Exercise: Within the records below, reproduce without change the lines from the line that has "Open the Influencer" through the line that has "Task: Click checkmark", and only those.

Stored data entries
***

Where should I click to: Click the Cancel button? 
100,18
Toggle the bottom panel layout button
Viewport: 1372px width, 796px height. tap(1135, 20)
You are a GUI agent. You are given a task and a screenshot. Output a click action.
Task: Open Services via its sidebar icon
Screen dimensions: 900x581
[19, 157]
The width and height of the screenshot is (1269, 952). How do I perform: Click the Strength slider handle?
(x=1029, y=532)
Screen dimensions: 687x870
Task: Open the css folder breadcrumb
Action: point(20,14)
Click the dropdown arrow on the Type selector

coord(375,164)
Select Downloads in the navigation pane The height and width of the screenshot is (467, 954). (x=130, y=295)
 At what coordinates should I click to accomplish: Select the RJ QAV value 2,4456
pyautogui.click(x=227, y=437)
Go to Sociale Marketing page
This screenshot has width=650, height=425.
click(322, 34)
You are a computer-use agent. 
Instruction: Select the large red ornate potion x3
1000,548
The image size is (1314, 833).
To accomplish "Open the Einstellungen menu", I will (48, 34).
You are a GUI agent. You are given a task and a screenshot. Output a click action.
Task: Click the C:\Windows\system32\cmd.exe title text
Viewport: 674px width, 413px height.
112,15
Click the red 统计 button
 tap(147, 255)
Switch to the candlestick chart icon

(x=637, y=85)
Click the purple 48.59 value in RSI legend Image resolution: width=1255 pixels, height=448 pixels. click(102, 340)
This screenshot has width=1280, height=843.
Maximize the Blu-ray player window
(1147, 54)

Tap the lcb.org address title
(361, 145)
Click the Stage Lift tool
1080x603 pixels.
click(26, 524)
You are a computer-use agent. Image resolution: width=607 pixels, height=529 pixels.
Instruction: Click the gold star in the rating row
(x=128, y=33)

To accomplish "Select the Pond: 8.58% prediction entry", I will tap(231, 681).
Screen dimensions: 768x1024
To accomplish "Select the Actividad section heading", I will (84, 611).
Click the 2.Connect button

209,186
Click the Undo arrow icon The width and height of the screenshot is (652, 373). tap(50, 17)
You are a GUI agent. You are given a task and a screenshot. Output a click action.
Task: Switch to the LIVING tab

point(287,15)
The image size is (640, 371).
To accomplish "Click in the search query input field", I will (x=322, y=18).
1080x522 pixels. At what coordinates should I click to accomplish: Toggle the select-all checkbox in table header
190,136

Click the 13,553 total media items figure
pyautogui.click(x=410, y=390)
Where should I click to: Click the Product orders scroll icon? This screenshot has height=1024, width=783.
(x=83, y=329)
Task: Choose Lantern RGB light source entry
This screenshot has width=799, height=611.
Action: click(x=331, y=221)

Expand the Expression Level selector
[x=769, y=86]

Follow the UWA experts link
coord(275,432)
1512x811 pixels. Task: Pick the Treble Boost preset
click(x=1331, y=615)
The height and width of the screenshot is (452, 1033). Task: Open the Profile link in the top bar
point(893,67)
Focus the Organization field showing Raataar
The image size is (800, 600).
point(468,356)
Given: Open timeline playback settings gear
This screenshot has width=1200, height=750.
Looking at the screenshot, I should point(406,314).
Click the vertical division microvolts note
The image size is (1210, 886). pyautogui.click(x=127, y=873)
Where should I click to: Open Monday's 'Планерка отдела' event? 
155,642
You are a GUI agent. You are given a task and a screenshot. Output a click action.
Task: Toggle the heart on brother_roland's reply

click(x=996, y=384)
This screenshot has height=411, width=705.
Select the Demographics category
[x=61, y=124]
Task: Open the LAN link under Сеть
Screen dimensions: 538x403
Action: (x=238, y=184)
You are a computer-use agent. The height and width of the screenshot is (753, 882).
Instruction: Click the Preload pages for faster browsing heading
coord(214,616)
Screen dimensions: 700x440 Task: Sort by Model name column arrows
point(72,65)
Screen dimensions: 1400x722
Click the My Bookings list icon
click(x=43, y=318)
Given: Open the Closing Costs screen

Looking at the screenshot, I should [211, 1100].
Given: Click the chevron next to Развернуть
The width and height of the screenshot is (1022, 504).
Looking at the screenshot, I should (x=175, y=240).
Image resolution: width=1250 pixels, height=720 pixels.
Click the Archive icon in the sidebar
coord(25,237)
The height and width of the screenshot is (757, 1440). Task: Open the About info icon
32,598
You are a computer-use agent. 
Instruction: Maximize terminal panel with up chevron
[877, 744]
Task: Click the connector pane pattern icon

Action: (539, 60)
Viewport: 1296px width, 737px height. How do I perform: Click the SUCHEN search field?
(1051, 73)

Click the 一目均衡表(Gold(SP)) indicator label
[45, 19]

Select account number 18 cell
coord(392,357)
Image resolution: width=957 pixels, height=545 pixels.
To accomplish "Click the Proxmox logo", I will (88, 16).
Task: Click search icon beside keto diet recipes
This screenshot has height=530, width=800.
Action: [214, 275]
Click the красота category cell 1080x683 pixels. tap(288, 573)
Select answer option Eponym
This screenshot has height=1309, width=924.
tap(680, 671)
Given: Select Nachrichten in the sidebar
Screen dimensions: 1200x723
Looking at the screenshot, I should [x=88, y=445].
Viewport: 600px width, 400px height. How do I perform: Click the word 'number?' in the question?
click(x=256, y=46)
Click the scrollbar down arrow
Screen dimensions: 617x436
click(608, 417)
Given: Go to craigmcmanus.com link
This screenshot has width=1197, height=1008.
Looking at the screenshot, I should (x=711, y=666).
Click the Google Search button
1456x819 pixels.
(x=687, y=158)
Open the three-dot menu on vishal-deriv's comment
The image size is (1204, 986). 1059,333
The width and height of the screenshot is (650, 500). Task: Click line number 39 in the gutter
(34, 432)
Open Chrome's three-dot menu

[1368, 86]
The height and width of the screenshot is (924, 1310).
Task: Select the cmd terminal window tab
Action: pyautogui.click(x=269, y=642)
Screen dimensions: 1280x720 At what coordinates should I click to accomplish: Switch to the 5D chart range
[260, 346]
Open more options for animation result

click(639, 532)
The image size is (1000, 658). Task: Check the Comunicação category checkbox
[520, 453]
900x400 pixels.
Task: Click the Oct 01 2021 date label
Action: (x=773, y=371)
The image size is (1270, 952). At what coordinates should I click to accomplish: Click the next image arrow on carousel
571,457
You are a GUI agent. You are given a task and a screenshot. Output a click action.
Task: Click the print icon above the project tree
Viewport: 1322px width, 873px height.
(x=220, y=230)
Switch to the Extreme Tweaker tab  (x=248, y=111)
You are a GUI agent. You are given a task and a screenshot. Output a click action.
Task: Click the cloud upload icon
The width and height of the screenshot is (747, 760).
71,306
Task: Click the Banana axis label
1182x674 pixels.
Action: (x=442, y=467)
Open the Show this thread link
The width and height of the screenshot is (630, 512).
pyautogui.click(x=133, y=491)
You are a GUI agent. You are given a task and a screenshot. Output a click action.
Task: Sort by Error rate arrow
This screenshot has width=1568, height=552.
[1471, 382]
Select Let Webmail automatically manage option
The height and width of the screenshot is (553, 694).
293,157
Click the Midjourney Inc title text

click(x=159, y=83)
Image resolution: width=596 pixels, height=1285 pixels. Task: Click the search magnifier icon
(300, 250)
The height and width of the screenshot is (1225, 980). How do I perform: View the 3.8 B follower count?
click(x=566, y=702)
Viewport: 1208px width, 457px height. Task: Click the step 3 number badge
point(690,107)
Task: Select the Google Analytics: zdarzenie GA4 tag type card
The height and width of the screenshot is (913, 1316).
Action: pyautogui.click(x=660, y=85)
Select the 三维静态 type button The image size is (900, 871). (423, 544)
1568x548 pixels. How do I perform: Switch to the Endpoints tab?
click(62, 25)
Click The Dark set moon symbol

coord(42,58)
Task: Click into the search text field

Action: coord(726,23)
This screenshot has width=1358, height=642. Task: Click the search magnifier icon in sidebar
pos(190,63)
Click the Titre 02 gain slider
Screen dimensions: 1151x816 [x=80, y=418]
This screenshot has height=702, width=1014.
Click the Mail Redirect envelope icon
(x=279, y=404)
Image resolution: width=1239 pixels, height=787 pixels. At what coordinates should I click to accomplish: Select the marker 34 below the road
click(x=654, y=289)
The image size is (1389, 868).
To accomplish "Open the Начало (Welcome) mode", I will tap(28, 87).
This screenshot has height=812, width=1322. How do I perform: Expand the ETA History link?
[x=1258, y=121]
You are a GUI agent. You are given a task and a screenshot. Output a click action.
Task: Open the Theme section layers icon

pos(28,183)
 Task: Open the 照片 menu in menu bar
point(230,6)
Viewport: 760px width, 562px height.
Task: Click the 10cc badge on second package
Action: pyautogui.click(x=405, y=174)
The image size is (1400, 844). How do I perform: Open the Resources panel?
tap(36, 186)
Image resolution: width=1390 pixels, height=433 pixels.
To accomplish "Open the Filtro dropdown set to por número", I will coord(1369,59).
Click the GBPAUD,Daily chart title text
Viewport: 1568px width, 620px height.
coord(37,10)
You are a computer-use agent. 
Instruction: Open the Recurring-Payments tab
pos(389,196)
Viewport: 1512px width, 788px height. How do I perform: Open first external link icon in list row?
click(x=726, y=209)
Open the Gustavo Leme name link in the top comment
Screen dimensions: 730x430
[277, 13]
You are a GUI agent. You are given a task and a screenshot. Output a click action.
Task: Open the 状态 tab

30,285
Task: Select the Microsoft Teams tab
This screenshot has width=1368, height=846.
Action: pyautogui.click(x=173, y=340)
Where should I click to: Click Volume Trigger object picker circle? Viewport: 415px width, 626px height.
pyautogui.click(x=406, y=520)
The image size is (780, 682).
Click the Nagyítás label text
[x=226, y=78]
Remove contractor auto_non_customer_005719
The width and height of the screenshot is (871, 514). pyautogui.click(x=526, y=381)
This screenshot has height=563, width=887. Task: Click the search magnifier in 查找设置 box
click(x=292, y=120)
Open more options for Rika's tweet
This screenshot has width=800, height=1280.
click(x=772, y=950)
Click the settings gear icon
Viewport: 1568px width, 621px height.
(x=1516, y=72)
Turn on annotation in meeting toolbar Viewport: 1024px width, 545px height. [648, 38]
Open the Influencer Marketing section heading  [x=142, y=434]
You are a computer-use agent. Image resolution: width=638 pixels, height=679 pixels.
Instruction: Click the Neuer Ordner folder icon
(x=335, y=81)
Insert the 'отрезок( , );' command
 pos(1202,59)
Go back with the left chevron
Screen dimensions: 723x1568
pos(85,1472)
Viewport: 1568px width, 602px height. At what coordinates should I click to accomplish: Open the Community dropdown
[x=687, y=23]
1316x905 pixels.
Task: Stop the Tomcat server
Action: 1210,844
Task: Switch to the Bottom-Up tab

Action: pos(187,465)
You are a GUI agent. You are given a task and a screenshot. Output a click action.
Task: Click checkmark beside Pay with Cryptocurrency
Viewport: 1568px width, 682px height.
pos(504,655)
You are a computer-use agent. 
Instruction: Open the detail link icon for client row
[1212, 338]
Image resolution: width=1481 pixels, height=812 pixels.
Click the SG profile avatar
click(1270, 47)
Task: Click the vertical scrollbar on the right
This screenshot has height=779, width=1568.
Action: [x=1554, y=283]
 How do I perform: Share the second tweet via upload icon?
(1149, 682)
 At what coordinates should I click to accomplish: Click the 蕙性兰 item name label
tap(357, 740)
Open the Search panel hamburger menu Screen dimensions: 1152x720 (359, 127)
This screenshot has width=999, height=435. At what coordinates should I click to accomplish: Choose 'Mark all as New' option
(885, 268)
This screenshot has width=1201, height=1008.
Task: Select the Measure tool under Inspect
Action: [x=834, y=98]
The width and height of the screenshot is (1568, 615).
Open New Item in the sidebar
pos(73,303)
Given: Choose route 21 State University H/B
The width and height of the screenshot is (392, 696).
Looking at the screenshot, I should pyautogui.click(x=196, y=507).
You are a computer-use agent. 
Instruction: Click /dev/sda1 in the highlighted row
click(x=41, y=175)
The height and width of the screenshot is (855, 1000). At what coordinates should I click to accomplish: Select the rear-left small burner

***

Your solution:
Open the Influencer Marketing section heading  [x=142, y=434]
You are a computer-use agent. Image resolution: width=638 pixels, height=679 pixels.
Instruction: Click the Neuer Ordner folder icon
(x=335, y=81)
Insert the 'отрезок( , );' command
 pos(1202,59)
Go back with the left chevron
Screen dimensions: 723x1568
pos(85,1472)
Viewport: 1568px width, 602px height. At what coordinates should I click to accomplish: Open the Community dropdown
[x=687, y=23]
1316x905 pixels.
Task: Stop the Tomcat server
Action: 1210,844
Task: Switch to the Bottom-Up tab

Action: pos(187,465)
You are a GUI agent. You are given a task and a screenshot. Output a click action.
Task: Click checkmark beside Pay with Cryptocurrency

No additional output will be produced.